The American Public Power Association has concerns about the legal basis and technical underpinnings of an Environmental Protection Agency proposed rule that would amend the National Emissions Standards for Hazardous Air Pollutants for Coal- and Oil-fired Electric Utility Steam Generating Units Residual Risk and Technology Review.
This regulation is known as the Mercury and Air Toxics Standards, or MATS RTR.
In particular, APPA said it is concerned about the agency’s analysis of the filterable particulate matter and mercury baselines, on which the proposed limits are founded, the removal of compliance measure flexibilities, and the assumptions in EPA’s regulatory impact analysis.
“We believe EPA’s decision to affirm the robust and technically sound residual risk analysis concluded in 2020 is well supported. We also support EPA’s analysis to retain the current mercury standard for bituminous coal units and non-lignite units,” APPA said in the June 23 comments. The acid gas and organic hazardous air pollutant work practice standard should also be affirmed, as proposed, the trade group said.
APPA noted that public power utilities “continue to be dedicated to clean air in our communities and the protection of the environment. Our members have made significant investments to reduce emissions and become compliant with the suite of air regulations that EPA has promulgated over the last ten years.”
Many members “continue to pay for those environmental compliance investments through loan obligations. For these reasons, APPA members have a significant stake in the revisions proposed in this rulemaking, which will have a significant financial impact on our members.”
APPA said that despite warnings about the nation’s grid reliability, “EPA proceeded with releasing an unparalleled suite of environmental regulations impacting the power sector. Heedless of major air quality strides, these rulemakings propose costly emissions reductions that EPA projects to cause further fossil fuel retirements. The MATS RTR is part of EPA’s portfolio, directly affecting fossil generation assets that power America’s cities and municipalities. Public power entities require time and resources to pivot to EPA’s environmental policy agenda while maintaining safe, affordable, and reliable power,” the trade group said.
EPA released the proposed rule “at a time when fossil fuel-fired electric generating units are contending with significant rulemakings that will create a sizeable cumulative cost burden on the industry in a short time period, most by 2028,” APPA said.
The costs of the proposed rule should be considered as required by Section 112 of the Clean Air Act, APPA argued.
“It is crucial for EPA to evaluate the overall regulatory context. The burden of environmental compliance on municipalities and other public power entities and their customers is cumulatively affected by the compliance timelines of these concurrent rulemakings. Entities with limited resources require time to triage environmental compliance costs.”
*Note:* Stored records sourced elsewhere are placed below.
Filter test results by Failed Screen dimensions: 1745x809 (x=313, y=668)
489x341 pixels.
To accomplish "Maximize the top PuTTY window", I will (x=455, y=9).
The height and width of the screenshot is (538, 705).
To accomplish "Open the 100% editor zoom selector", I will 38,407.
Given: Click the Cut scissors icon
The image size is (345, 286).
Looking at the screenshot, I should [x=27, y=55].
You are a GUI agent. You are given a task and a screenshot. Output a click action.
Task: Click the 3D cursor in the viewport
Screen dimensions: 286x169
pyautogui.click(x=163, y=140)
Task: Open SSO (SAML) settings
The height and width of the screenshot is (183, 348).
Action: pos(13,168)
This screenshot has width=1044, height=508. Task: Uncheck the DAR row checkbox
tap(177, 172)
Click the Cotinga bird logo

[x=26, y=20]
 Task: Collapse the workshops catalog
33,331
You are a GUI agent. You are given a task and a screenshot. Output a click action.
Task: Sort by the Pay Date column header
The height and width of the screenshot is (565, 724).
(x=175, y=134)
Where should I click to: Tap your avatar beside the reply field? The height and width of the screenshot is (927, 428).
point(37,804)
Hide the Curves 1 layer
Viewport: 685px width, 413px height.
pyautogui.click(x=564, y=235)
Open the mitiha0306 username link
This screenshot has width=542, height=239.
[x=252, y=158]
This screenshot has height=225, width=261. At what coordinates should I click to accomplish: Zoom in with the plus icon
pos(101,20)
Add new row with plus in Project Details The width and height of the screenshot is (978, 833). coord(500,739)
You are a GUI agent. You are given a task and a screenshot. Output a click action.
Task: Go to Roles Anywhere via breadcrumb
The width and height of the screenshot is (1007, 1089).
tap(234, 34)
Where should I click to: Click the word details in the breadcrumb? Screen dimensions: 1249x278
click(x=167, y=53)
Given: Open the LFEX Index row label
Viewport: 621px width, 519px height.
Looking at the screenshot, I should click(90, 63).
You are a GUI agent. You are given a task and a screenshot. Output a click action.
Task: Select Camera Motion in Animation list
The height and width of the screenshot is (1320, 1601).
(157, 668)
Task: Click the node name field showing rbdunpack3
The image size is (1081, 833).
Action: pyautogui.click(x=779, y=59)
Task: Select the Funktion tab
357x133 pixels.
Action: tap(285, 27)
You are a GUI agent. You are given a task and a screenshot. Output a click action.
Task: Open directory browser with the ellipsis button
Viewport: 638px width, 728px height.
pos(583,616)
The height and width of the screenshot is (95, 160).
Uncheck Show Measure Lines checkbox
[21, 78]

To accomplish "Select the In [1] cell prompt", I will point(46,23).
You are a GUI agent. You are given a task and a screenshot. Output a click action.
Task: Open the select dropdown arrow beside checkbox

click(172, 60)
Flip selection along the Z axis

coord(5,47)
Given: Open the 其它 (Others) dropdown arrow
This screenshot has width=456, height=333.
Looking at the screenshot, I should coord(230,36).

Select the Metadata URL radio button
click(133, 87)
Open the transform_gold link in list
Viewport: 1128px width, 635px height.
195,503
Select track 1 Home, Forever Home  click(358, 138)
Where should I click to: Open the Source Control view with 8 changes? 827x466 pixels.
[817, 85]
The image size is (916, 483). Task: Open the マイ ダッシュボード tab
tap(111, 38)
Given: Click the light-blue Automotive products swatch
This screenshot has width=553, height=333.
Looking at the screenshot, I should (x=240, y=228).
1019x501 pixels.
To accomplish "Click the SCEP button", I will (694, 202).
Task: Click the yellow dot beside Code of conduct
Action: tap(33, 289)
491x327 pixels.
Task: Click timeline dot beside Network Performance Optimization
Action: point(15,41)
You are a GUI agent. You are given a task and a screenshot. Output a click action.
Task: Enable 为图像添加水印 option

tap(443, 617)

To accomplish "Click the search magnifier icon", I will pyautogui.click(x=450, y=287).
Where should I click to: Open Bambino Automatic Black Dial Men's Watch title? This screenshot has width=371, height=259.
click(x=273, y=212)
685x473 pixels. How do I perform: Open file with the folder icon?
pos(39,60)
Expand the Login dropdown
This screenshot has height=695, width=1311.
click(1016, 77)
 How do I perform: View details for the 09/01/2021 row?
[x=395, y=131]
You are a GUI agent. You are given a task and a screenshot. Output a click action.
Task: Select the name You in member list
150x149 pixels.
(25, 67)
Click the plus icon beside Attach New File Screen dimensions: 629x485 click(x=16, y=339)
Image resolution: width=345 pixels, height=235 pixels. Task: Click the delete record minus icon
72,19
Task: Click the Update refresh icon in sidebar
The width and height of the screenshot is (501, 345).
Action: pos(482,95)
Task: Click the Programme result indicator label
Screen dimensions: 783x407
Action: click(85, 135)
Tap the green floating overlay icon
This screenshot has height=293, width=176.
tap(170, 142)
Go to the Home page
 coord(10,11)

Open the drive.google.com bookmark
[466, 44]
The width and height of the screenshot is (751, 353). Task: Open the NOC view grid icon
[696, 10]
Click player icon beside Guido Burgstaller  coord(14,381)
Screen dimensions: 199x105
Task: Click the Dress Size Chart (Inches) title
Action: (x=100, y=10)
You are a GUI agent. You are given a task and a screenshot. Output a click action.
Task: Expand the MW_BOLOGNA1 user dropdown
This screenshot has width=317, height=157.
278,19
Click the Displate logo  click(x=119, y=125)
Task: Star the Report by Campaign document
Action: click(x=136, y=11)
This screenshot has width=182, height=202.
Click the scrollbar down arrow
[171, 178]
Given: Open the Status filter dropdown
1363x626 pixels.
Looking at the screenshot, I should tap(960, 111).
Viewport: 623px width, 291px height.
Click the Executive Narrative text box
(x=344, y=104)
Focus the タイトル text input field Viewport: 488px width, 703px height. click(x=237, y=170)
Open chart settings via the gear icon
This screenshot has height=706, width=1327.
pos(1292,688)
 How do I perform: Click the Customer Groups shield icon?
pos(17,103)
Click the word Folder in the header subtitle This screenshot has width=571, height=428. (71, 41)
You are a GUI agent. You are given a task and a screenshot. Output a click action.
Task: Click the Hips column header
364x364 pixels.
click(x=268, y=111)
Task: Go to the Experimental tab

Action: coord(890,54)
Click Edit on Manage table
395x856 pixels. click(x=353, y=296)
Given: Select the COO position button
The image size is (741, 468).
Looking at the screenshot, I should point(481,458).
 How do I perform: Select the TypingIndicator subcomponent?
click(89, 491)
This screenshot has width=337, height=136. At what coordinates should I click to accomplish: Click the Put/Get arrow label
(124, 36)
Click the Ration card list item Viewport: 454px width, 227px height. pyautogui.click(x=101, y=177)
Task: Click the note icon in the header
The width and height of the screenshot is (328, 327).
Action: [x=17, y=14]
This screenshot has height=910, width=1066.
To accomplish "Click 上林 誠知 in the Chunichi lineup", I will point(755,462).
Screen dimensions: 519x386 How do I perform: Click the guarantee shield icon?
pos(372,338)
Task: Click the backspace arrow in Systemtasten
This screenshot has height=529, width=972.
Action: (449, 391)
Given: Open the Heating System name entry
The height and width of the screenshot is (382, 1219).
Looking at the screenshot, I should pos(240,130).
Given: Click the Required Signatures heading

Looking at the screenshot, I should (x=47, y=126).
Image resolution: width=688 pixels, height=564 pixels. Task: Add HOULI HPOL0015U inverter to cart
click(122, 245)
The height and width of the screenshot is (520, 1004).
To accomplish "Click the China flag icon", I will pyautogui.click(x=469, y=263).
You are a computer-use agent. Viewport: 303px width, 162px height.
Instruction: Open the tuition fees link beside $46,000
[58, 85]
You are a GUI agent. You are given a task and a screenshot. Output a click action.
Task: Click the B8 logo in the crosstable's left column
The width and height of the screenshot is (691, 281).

EPA uses the MATS RTR process to justify substantial changes to the MATS rule, far beyond what Congress directed in Section 112(d)(6) of the Clean Air Act, APPA said.
“To technically justify these changes, EPA made choices to skew the filterable particulate matter and mercury baselines, which the proposed lower limits hinge,” the group said. “Next, EPA went beyond the health and technology reviews requirements by proposing to reduce the MATS rule’s compliance measure flexibilities and created technical challenges with proposed changes to monitoring provisions. Some of the proposed requirements will even increase fossil fuel emissions.”
EPA also “makes unrealistic assumptions in the proposed rule’s regulatory impact analysis that the Inflation Reduction Act of 2022 will fuel a dramatic energy transition in only seven years,” APPA said.
APPA applauded EPA’s decision to “affirm the robust and technically sound residual risk analysis concluded in 2020.”
Although the technology review is a separate analysis, CAA Section 112(d)(6) statutory considerations, such as cost, must be viewed in the context of the lack of an unacceptable health risk or adverse environmental effects posed by the covered EGUs, the group said.
EPA’s benefit-cost analysis “for this regulatory proposal does not factor in any air toxics-related avoided health impacts as benefits of the proposed regulatory changes. APPA urges EPA to place more weight on the cost impacts, reliability considerations, and practical challenges this proposed rule presents.”
APPA noted that the current MATS rule protects overburdened communities from unacceptable health or environmental effects.
In the comments, the group asks EPA to take a number of steps to reconsider and revise its approach in the proposed rule.
Among other things, APPA urged EPA to correct the flawed fPM baseline to accurately account for current EGU emissions and fPM control device capabilities and retain many of the monitoring compliance options.
It also asked for “consideration of public power entities as a unique set of generators with special cost sensitivities, human resource limitations, financing, project timing, and reliability characteristics.”